Pop culture obsessives writing for the pop culture obsessed.
Pop culture obsessives writing for the pop culture obsessed.

Brian Wilson

This image was lost some time after publication.
This image was lost some time after publication.

Hailed as one of the greatest albums of all time upon its 1966 release and battling it out with The Beatles' Sgt. Pepper's Lonely Hearts Club Band for critical supremacy ever since, The Beach Boys' Pet Sounds was such a triumph that its writer-arranger-producer and lead singer, Brian Wilson, drove himself to the brink of madness trying to top it. Capitol Records has just released Pet Sounds: 40th Anniversary. This new set includes the album in the original mono, in stereo, in 5.1 surround-sound, and in Hi-Res stereo, plus a bonus DVD with a Pet Sounds making-of documentary, a retrospective on its impact, previously unreleased footage of Wilson and Beatles producer George Martin analyzing the master tapes for "God Only Knows," and more. The A.V. Club recently spoke to Brian Wilson to get his take on the writing, recording, and repackaging of his magnum opus.

The A.V. Club: It's been 40 years since Pet Sounds was released, and we're still discussing it. At the time, did you know that you were creating a masterpiece?

Brian Wilson: I knew when we were recording it. I knew it was going to be a milestone in musical history. And I knew we were on to something very, very good. The love vibes in Pet Sounds were very good.


AVC: You've said that just as Sgt. Pepper was The Beatles' response to Pet Sounds, Pet Sounds was your response to Rubber Soul.

BW: It really was. I heard Rubber Soul one night in my house here in L.A., and I was so blown out that I said, "I have to record an album as good or better than Rubber Soul. If I ever do anything in my life, I'm going to make that good an album." And so we did.

AVC: You and Paul McCartney seemed to have a competition going on.

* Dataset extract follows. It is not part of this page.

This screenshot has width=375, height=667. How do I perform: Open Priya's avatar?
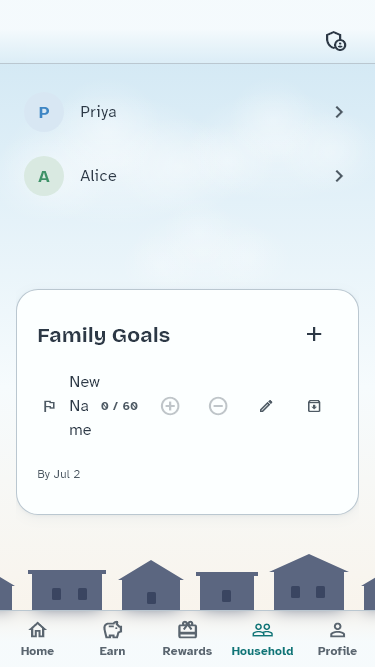44,112
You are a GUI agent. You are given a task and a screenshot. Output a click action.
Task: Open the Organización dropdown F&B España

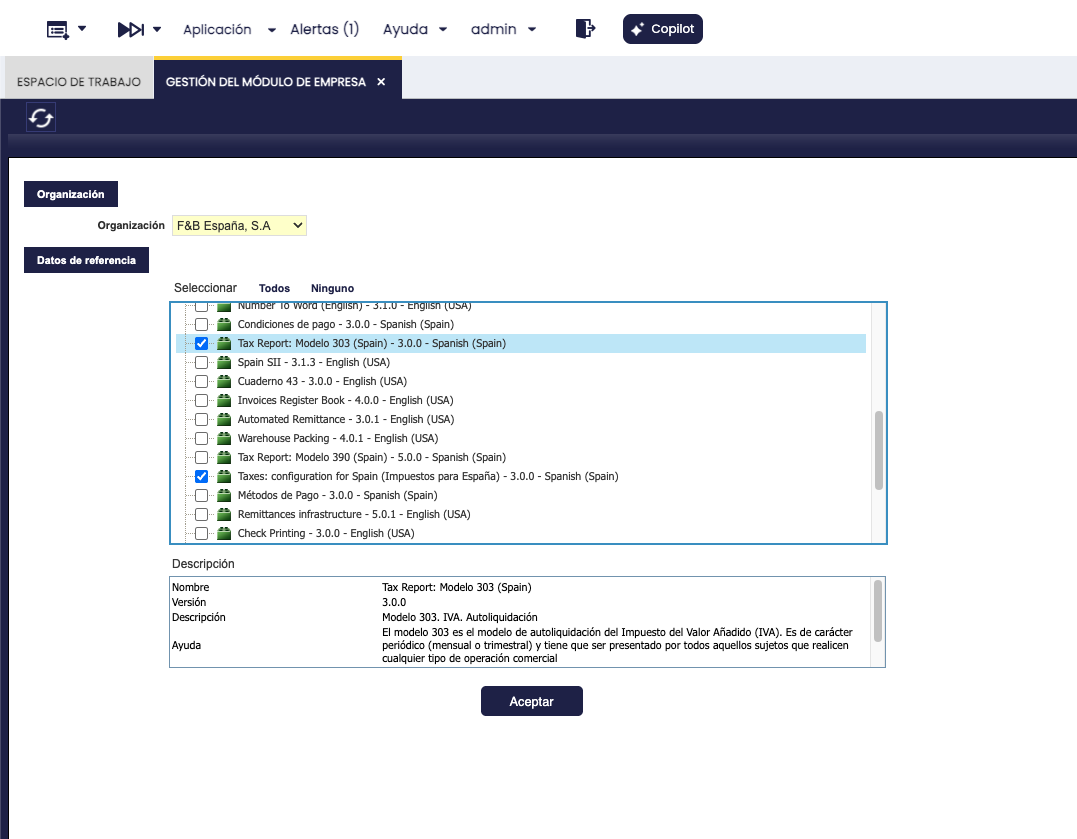pyautogui.click(x=239, y=225)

BW: It wasn't really competition so much as it was mutual inspiration.

AVC: At the same time, Pet Sounds doesn't really sound like Rubber Soul, or anything before it. What inspired you to write those songs, and what guided you in the studio while you recorded them?


BW: Well, the gist of it was that Carl [Wilson, Beach Boys guitarist and co-vocalist] and I wanted to bring some love to people, you know? 'Cause we figured the missing ingredient in life was love. So we said, "We want to create an album that has a lot of love-vibes in it, to make people feel loved." That's all we wanted to do. We weren't trying to prove anything musically. We just wanted to bring some love to people.

AVC: Getting into the nitty-gritty of that record, there are so many revolutionary things. Paul McCartney has said he was blown away by the way you scored the bass tracks, because they didn't revolve around the root note. They really milked those transition notes.


BW: Right. Motown was responsible for some of that, too. I learned from Motown's bass players.

AVC: Where did you get the idea for the layers and layers of things? Phil Spector? Classical music?


BW: Well, the arrangements came from the concept of a Phil Spector-type of a vibration. Coupled with the loving voices of The Beach Boys, it gives you an album called Pet Sounds.

AVC: You're deaf in one ear…

BW: Yeah. I'm deaf in my right ear.

AVC: So when you originally mixed Pet Sounds, you did a mono mix.

BW: Right.

AVC: So what do you get out of the new stereo and surround-sound mixes?

BW: What do I get? I don't get to hear it! I only have one ear, so I don't get to enjoy the stereophonic thing.


AVC: It's initially hard to interpret Pet Sounds in mono. There's so much going on. But the stereo mix…

BW: Quite a sound, huh? The listeners are in for a real treat with the stereo mix, you know? It should be great. And I hope they all enjoy it with their two ears.